• [Aim of the task] Exact duplicates of all the records are needed.

(Stored data)
# # # # #
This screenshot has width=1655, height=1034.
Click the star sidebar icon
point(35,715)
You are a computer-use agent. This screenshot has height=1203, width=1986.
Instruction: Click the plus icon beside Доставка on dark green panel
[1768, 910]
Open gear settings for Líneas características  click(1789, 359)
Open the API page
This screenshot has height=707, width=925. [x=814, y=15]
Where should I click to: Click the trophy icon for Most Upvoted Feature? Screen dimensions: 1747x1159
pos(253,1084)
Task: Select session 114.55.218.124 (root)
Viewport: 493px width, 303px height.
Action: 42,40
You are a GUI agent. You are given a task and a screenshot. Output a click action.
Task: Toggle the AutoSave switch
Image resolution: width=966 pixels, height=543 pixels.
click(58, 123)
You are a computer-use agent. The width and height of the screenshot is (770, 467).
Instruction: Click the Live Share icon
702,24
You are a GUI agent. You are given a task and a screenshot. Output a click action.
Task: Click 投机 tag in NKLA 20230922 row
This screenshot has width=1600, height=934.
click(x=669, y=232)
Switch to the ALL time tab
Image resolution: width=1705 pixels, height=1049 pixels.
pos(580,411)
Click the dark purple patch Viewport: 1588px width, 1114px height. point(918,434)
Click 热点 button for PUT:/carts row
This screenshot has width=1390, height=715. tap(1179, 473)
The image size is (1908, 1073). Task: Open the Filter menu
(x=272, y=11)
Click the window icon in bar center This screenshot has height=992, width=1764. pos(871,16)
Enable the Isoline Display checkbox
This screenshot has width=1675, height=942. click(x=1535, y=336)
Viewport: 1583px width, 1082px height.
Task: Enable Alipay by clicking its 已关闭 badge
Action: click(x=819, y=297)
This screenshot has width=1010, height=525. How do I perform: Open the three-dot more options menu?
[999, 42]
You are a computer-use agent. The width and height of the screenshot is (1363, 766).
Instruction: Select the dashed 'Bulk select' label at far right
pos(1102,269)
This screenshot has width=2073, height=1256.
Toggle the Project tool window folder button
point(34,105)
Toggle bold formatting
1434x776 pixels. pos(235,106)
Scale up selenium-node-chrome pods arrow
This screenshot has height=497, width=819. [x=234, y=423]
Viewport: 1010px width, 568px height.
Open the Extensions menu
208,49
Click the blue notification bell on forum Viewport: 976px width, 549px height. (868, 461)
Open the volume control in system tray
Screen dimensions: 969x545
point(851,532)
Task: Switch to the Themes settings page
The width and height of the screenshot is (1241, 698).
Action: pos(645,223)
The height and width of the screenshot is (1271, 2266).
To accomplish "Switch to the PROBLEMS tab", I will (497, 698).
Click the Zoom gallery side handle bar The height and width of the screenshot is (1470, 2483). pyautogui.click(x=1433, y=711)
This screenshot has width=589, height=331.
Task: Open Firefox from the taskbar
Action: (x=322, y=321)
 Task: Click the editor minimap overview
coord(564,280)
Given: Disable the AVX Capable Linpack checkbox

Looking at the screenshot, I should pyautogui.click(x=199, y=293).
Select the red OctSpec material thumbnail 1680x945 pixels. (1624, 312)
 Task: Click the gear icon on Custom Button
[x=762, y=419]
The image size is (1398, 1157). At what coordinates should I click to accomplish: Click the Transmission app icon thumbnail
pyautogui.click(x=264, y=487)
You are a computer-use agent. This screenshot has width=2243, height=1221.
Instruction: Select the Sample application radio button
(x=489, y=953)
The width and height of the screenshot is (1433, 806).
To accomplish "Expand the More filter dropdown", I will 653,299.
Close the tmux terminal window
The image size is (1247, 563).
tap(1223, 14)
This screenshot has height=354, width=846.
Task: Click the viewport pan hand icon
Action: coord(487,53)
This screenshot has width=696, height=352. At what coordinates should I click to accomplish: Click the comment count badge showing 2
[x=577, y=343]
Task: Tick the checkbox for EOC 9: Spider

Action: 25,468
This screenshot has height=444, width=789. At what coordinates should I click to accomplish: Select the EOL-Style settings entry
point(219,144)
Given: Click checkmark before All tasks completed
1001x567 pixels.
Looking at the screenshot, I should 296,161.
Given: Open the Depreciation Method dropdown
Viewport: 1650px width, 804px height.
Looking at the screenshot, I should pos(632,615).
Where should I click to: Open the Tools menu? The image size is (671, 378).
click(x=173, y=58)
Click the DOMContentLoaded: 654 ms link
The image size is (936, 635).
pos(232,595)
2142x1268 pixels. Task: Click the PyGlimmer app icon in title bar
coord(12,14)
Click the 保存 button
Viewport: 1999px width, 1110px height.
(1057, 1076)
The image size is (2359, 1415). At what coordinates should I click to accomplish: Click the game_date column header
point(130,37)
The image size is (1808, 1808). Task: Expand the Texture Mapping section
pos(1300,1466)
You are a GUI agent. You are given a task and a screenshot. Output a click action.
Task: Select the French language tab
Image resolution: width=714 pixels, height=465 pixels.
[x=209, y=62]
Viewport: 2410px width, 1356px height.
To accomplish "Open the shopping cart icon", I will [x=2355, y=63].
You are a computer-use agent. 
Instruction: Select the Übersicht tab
# # # # #
• [The answer]
This screenshot has width=1655, height=1034.
Click the star sidebar icon
point(35,715)
You are a computer-use agent. This screenshot has height=1203, width=1986.
Instruction: Click the plus icon beside Доставка on dark green panel
[1768, 910]
Open gear settings for Líneas características  click(1789, 359)
Open the API page
This screenshot has height=707, width=925. [x=814, y=15]
Where should I click to: Click the trophy icon for Most Upvoted Feature? Screen dimensions: 1747x1159
pos(253,1084)
Task: Select session 114.55.218.124 (root)
Viewport: 493px width, 303px height.
Action: 42,40
You are a GUI agent. You are given a task and a screenshot. Output a click action.
Task: Toggle the AutoSave switch
Image resolution: width=966 pixels, height=543 pixels.
click(58, 123)
You are a computer-use agent. The width and height of the screenshot is (770, 467).
Instruction: Click the Live Share icon
702,24
You are a GUI agent. You are given a task and a screenshot. Output a click action.
Task: Click 投机 tag in NKLA 20230922 row
This screenshot has width=1600, height=934.
click(x=669, y=232)
Switch to the ALL time tab
Image resolution: width=1705 pixels, height=1049 pixels.
pos(580,411)
Click the dark purple patch Viewport: 1588px width, 1114px height. point(918,434)
Click 热点 button for PUT:/carts row
This screenshot has width=1390, height=715. tap(1179, 473)
The image size is (1908, 1073). Task: Open the Filter menu
(x=272, y=11)
Click the window icon in bar center This screenshot has height=992, width=1764. pos(871,16)
Enable the Isoline Display checkbox
This screenshot has width=1675, height=942. click(x=1535, y=336)
Viewport: 1583px width, 1082px height.
Task: Enable Alipay by clicking its 已关闭 badge
Action: click(x=819, y=297)
This screenshot has width=1010, height=525. How do I perform: Open the three-dot more options menu?
[999, 42]
You are a computer-use agent. The width and height of the screenshot is (1363, 766).
Instruction: Select the dashed 'Bulk select' label at far right
pos(1102,269)
This screenshot has width=2073, height=1256.
Toggle the Project tool window folder button
point(34,105)
Toggle bold formatting
1434x776 pixels. pos(235,106)
Scale up selenium-node-chrome pods arrow
This screenshot has height=497, width=819. [x=234, y=423]
Viewport: 1010px width, 568px height.
Open the Extensions menu
208,49
Click the blue notification bell on forum Viewport: 976px width, 549px height. (868, 461)
Open the volume control in system tray
Screen dimensions: 969x545
point(851,532)
Task: Switch to the Themes settings page
The width and height of the screenshot is (1241, 698).
Action: pos(645,223)
The height and width of the screenshot is (1271, 2266).
To accomplish "Switch to the PROBLEMS tab", I will (497, 698).
Click the Zoom gallery side handle bar The height and width of the screenshot is (1470, 2483). pyautogui.click(x=1433, y=711)
This screenshot has width=589, height=331.
Task: Open Firefox from the taskbar
Action: (x=322, y=321)
 Task: Click the editor minimap overview
coord(564,280)
Given: Disable the AVX Capable Linpack checkbox

Looking at the screenshot, I should pyautogui.click(x=199, y=293).
Select the red OctSpec material thumbnail 1680x945 pixels. (1624, 312)
 Task: Click the gear icon on Custom Button
[x=762, y=419]
The image size is (1398, 1157). At what coordinates should I click to accomplish: Click the Transmission app icon thumbnail
pyautogui.click(x=264, y=487)
You are a computer-use agent. This screenshot has width=2243, height=1221.
Instruction: Select the Sample application radio button
(x=489, y=953)
The width and height of the screenshot is (1433, 806).
To accomplish "Expand the More filter dropdown", I will 653,299.
Close the tmux terminal window
The image size is (1247, 563).
tap(1223, 14)
This screenshot has height=354, width=846.
Task: Click the viewport pan hand icon
Action: coord(487,53)
This screenshot has width=696, height=352. At what coordinates should I click to accomplish: Click the comment count badge showing 2
[x=577, y=343]
Task: Tick the checkbox for EOC 9: Spider

Action: 25,468
This screenshot has height=444, width=789. At what coordinates should I click to accomplish: Select the EOL-Style settings entry
point(219,144)
Given: Click checkmark before All tasks completed
1001x567 pixels.
Looking at the screenshot, I should 296,161.
Given: Open the Depreciation Method dropdown
Viewport: 1650px width, 804px height.
Looking at the screenshot, I should pos(632,615).
Where should I click to: Open the Tools menu? The image size is (671, 378).
click(x=173, y=58)
Click the DOMContentLoaded: 654 ms link
The image size is (936, 635).
pos(232,595)
2142x1268 pixels. Task: Click the PyGlimmer app icon in title bar
coord(12,14)
Click the 保存 button
Viewport: 1999px width, 1110px height.
(1057, 1076)
The image size is (2359, 1415). At what coordinates should I click to accomplish: Click the game_date column header
point(130,37)
The image size is (1808, 1808). Task: Expand the Texture Mapping section
pos(1300,1466)
You are a GUI agent. You are given a task and a screenshot. Output a click action.
Task: Select the French language tab
Image resolution: width=714 pixels, height=465 pixels.
[x=209, y=62]
Viewport: 2410px width, 1356px height.
To accomplish "Open the shopping cart icon", I will [x=2355, y=63].
You are a computer-use agent. 
Instruction: Select the Übersicht tab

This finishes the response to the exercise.